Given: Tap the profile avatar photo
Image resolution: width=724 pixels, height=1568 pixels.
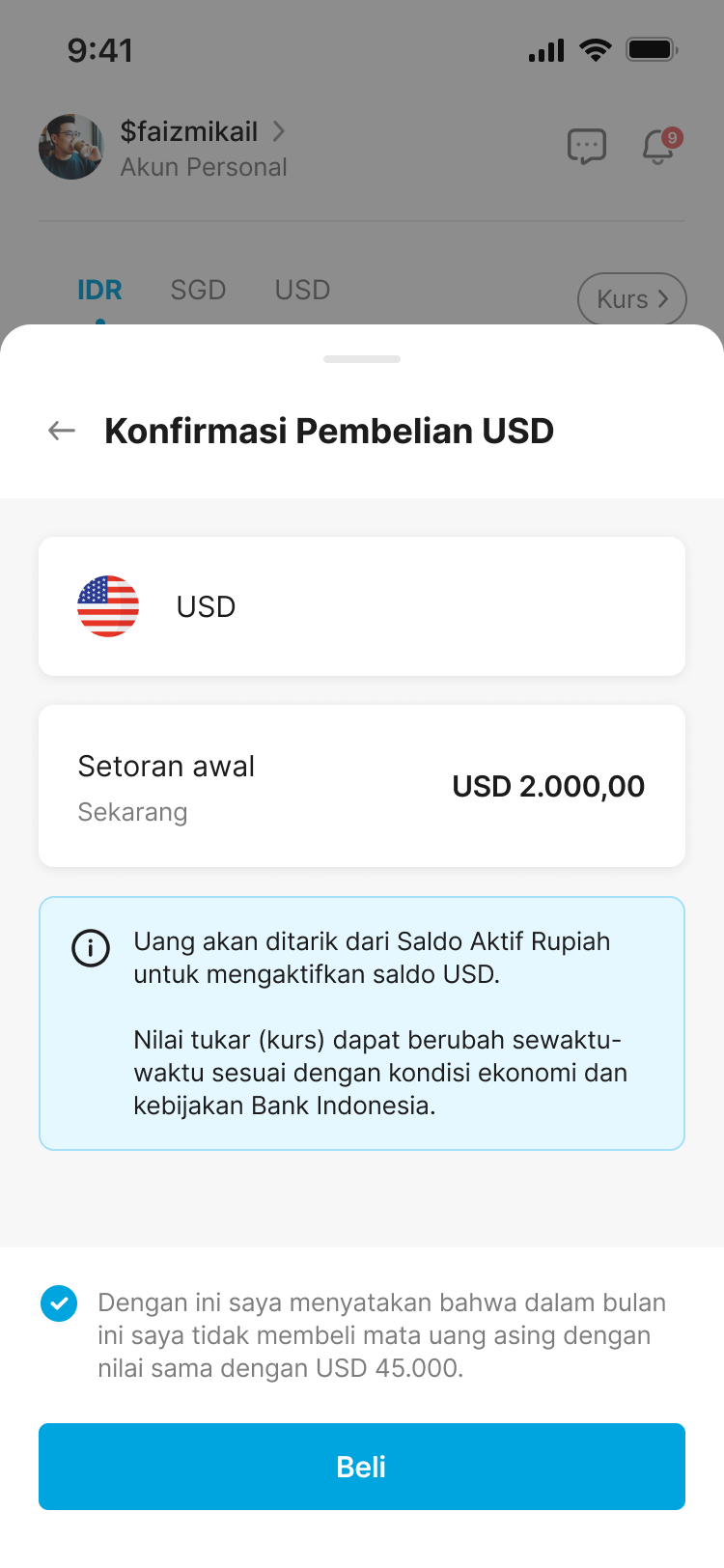Looking at the screenshot, I should pos(71,147).
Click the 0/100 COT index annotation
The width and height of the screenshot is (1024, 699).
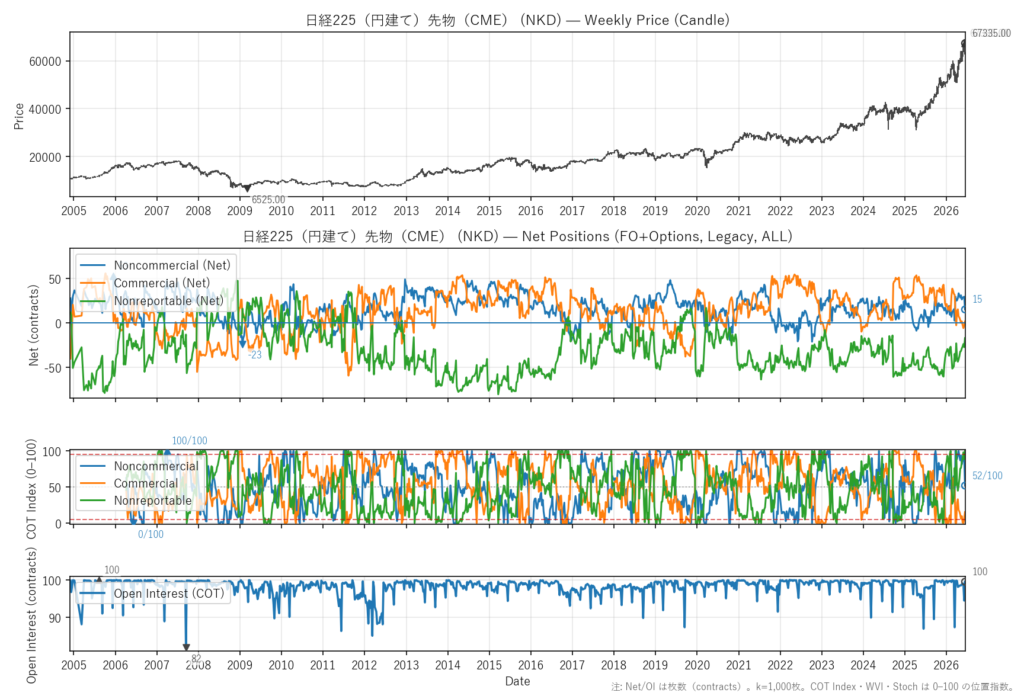point(151,534)
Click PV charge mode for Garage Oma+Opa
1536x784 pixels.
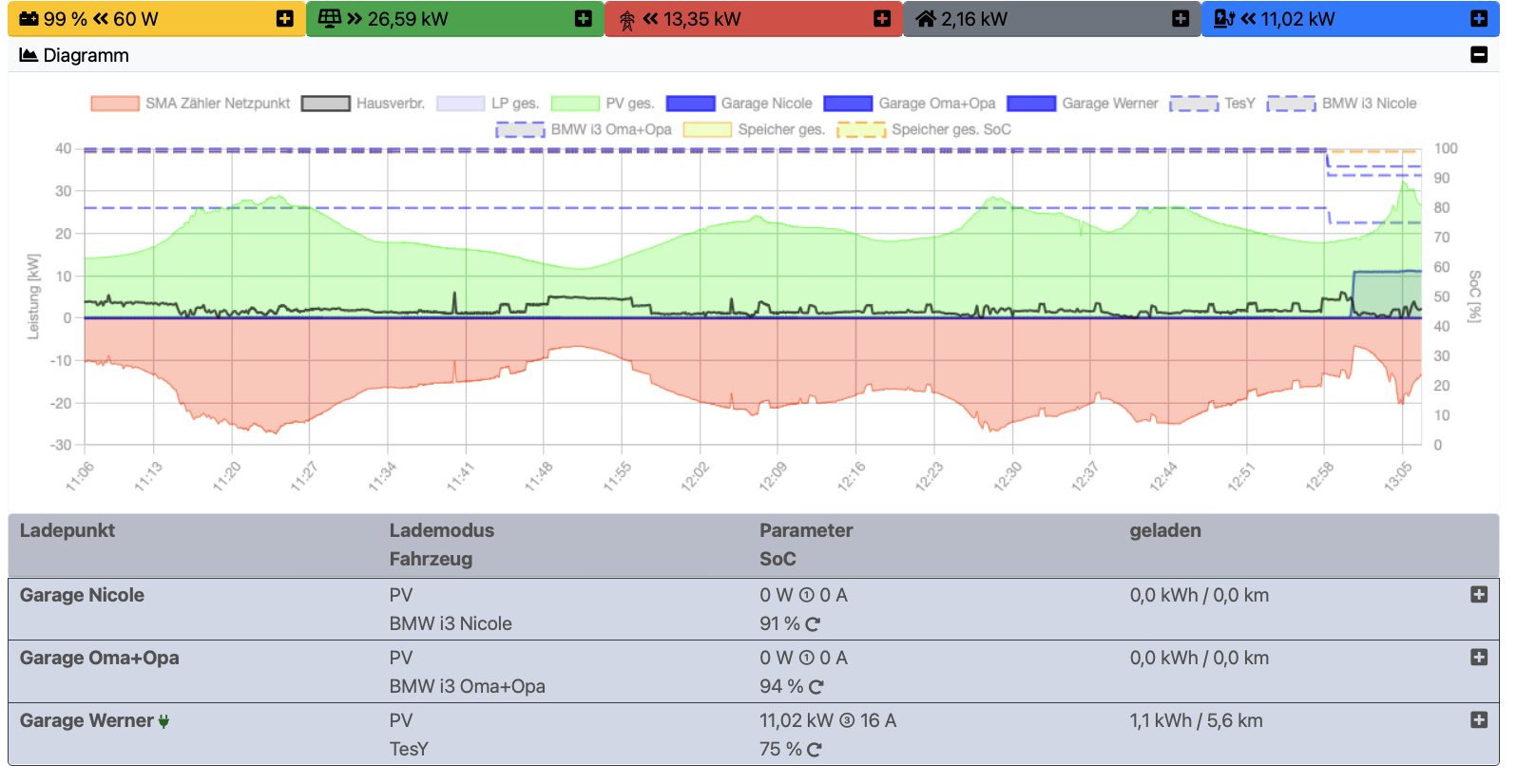click(401, 658)
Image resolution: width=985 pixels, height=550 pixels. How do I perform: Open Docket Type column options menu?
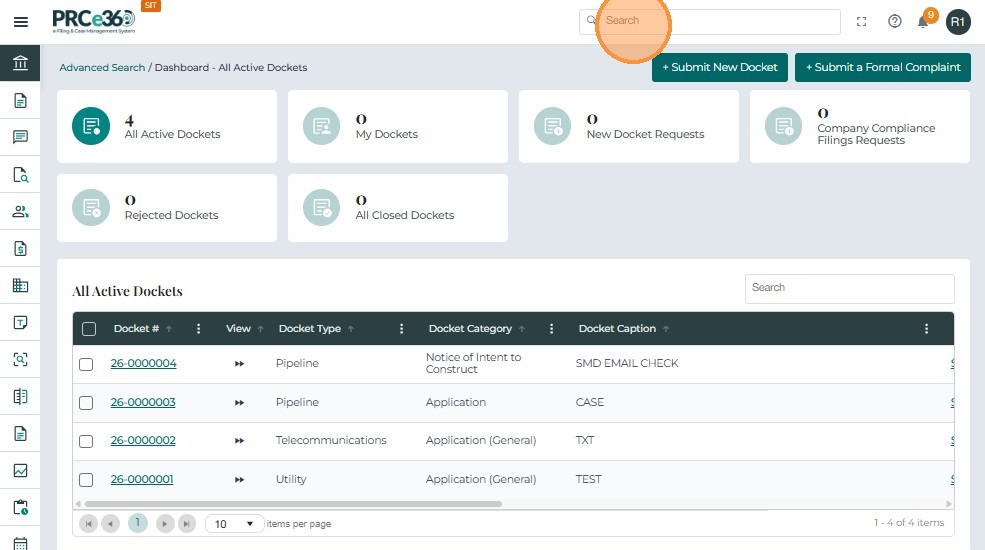[402, 329]
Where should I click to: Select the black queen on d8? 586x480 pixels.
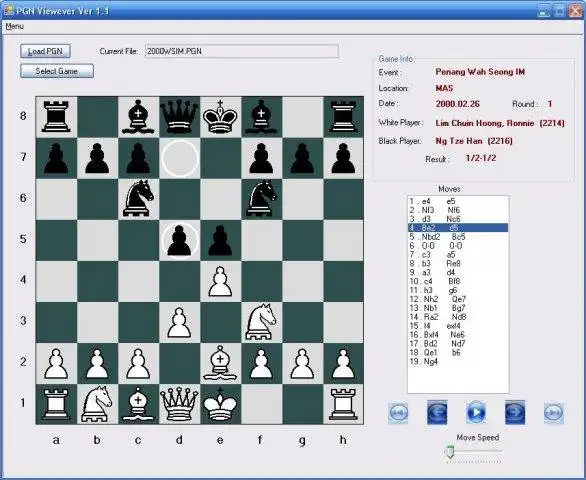point(179,116)
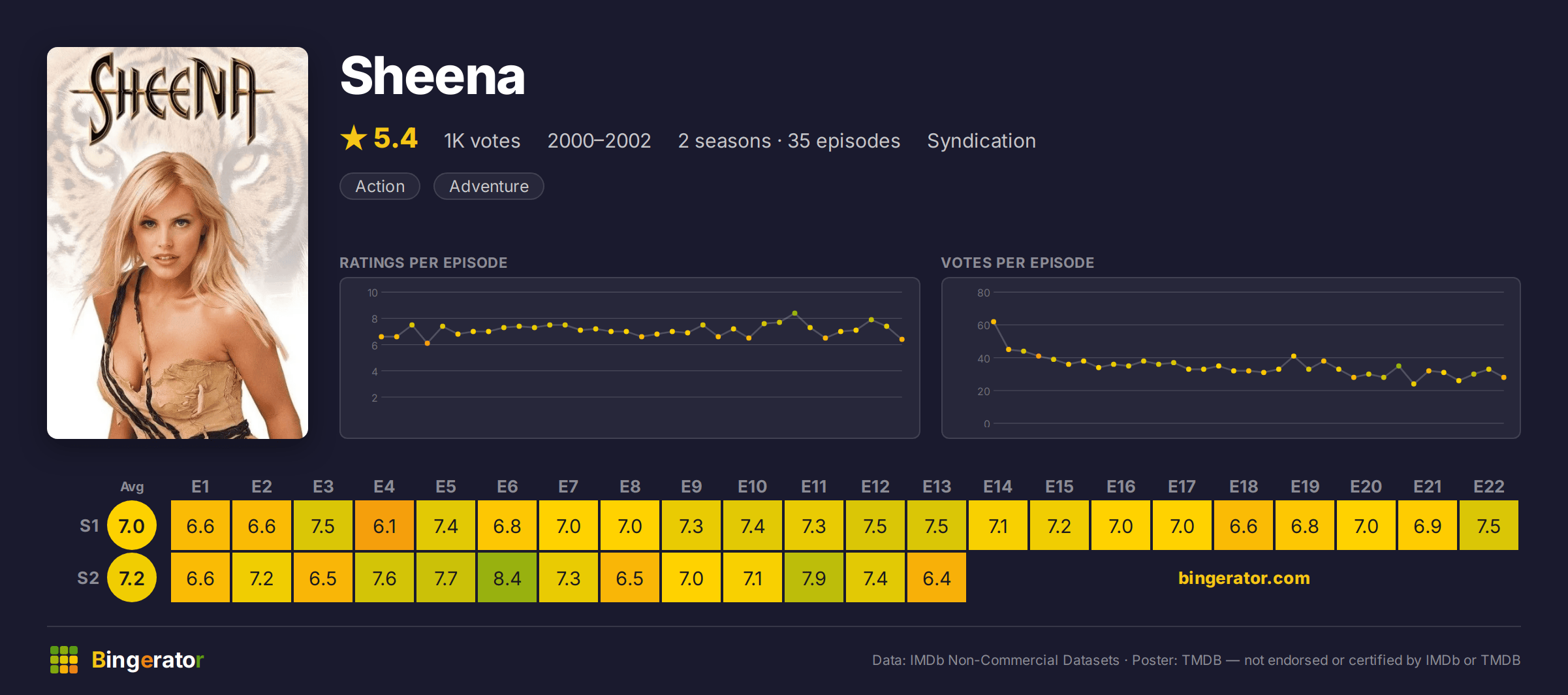Click the S1 row label
The width and height of the screenshot is (1568, 695).
click(89, 526)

**Exercise brief:** Word for word, give the entries above again, with no images included.

**Completed task:**
Given: Tap the profile avatar photo
Image resolution: width=724 pixels, height=1568 pixels.
Looking at the screenshot, I should pos(71,147).
Click the 0/100 COT index annotation
The width and height of the screenshot is (1024, 699).
point(151,534)
Click PV charge mode for Garage Oma+Opa
1536x784 pixels.
click(401, 658)
Image resolution: width=985 pixels, height=550 pixels. How do I perform: Open Docket Type column options menu?
[402, 329]
Where should I click to: Select the black queen on d8? 586x480 pixels.
point(179,116)
Click the S1 row label
The width and height of the screenshot is (1568, 695).
click(89, 526)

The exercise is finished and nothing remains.